A group of exceptional medical students are learning how lives can be saved immediately after serious injury, thanks to a training programme at Queen Mary, University of London.
They have secured places on a unique student-led course called the Prehospital Care Programme. It gives them the opportunity to work with some of the UK’s best paramedics and trauma doctors, working shifts with the London Ambulance Service and London's Air Ambulance.
The programme, the first of its kind, gives the sort of hands-on experience of treating seriously ill patients that most doctors do not get until they are two or three years into their medical careers.
Prehospital care is an emerging specialism in medicine which concentrates on how lives can be saved or lost during the ‘golden hour’ following traumatic injury, at the scene or en route to hospital. Until recently, the majority of this care has been provided by paramedics and not by doctors.
The programme began in 2007 when an enthusiastic second year student, Emma Lightbody talked Dr Anne Weaver, lead clinician for London's Air Ambulance, into letting her tag along on a shift.

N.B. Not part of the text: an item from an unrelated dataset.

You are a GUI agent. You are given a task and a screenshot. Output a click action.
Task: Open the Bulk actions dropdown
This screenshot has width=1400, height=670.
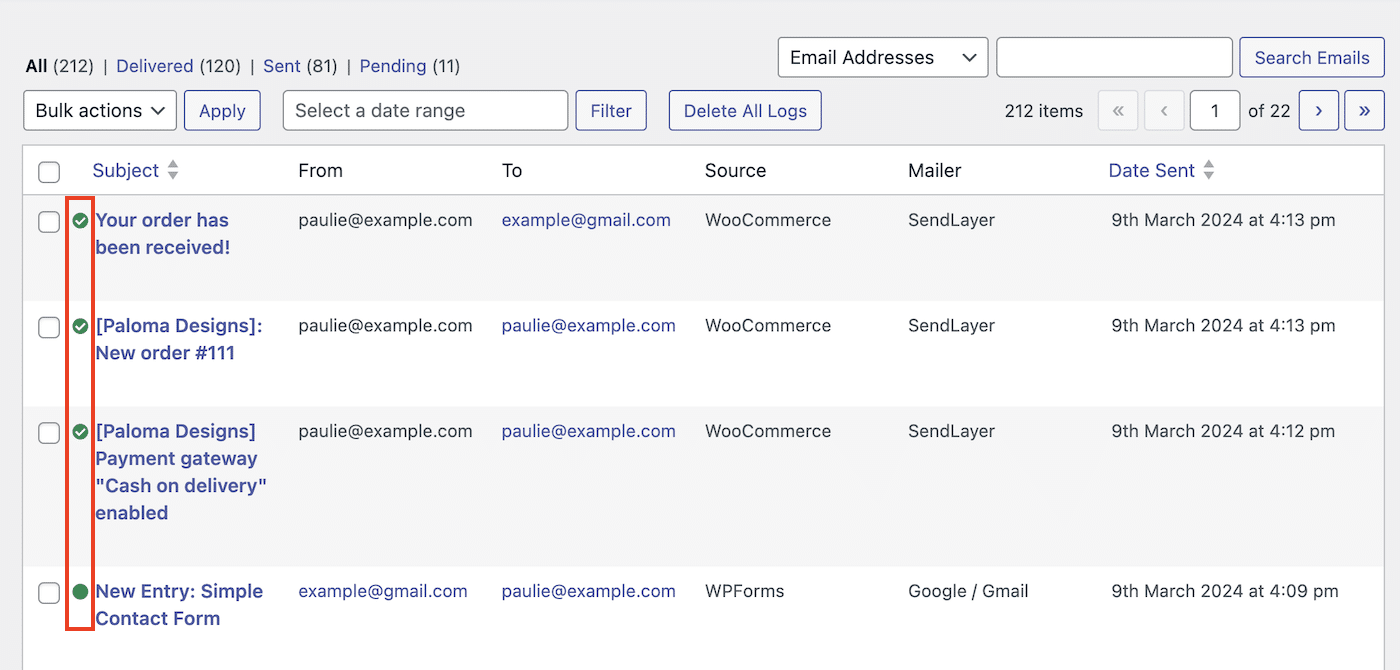(x=99, y=110)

She then persuaded a senior paramedic, Craig Cassidy to let her join him for an ambulance shift. After working on project with senior lecturer, Dr Danë Goodsman, Emma approached all three about setting up a programme that would allow other students to train in prehospital care.
From then it has blossomed into a major component of the curriculum run at Barts and The London Medical School by Goodsman, Cassidy and Weaver, along with a current student leader. Only ten students can join each year and places are highly sought-after. Students who win places on the course regularly work emergency shifts, write reports on the cases they attend and are mentored by paramedics and trauma doctors.

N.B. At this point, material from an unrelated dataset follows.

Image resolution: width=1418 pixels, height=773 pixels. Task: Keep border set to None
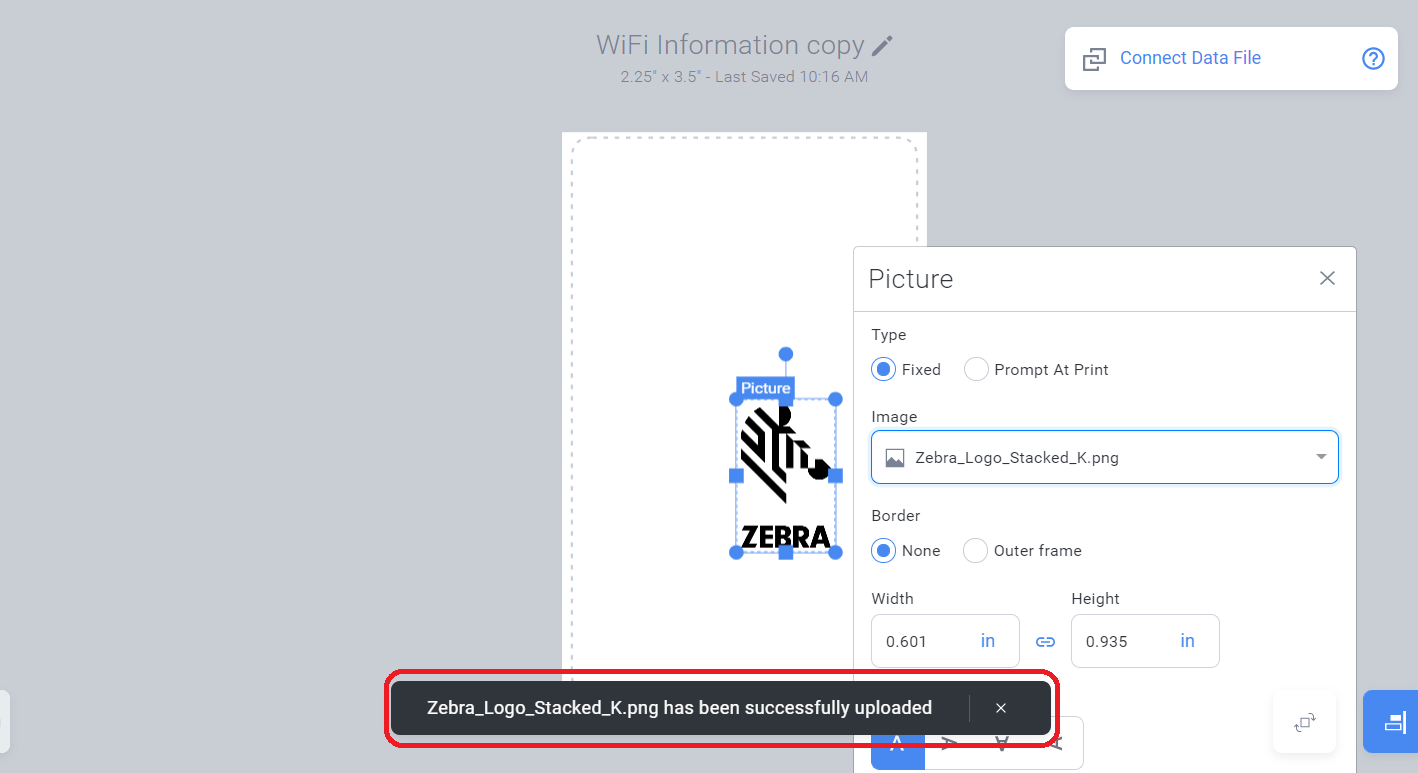882,550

First year medical students have to attend monthly academic forums before they can apply to join in their second year. The forums are run by students already taking part in the programme and they, along with paramedics and trauma clinicians present and discuss interesting case studies of emergencies they have attended. This month, for example, was themed around burns and case studies ranged from an infant scolded by a hot cup of tea to a major house fire in which only two of the six residents could be saved.

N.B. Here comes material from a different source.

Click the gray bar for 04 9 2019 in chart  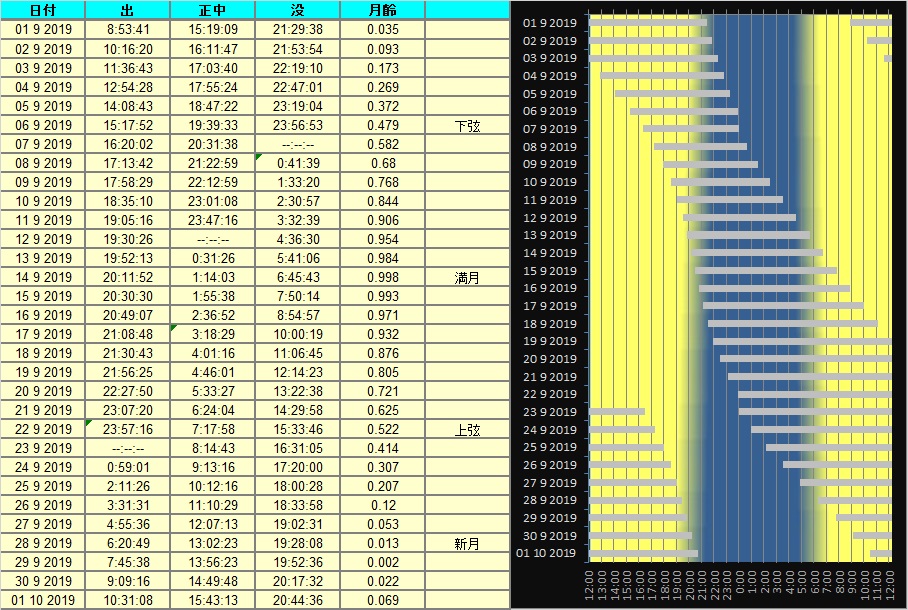click(x=661, y=75)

These open forums have proved popular; regularly attracting around a hundred students, not only from Barts and The London, but also students and staff from other medical schools, and trainee paramedics.
The programme’s student leader is currently Saoirse Lyons, a fourth year medical student from Berkshire who was already a philosophy graduate when she began her medical training.
She said: “When students present at the forums about cases they’ve seen, it’s easier for other students to relate to them. Those who are presenting gain valuable presentation skills which they will use throughout their medical careers.
“Through the programme we’re regularly exposed to people who are really unwell. This experience makes us more confident in assessing patients and recognising which patients are the most unwell and need the most urgent care.
Academic lead for the programme, Dr Danë Goodsman said: “Because a team of students help run the course, the programme fosters teamwork as well as developing the students’ clinical skills and experience.
“It’s common for medical students to enhance their training with extra-curricula activity but this programme is unique in being a student-led initiative that is part of the formal medical curriculum.
“Other medical schools have been impressed with the programme and a few are in the process of setting up something similar.”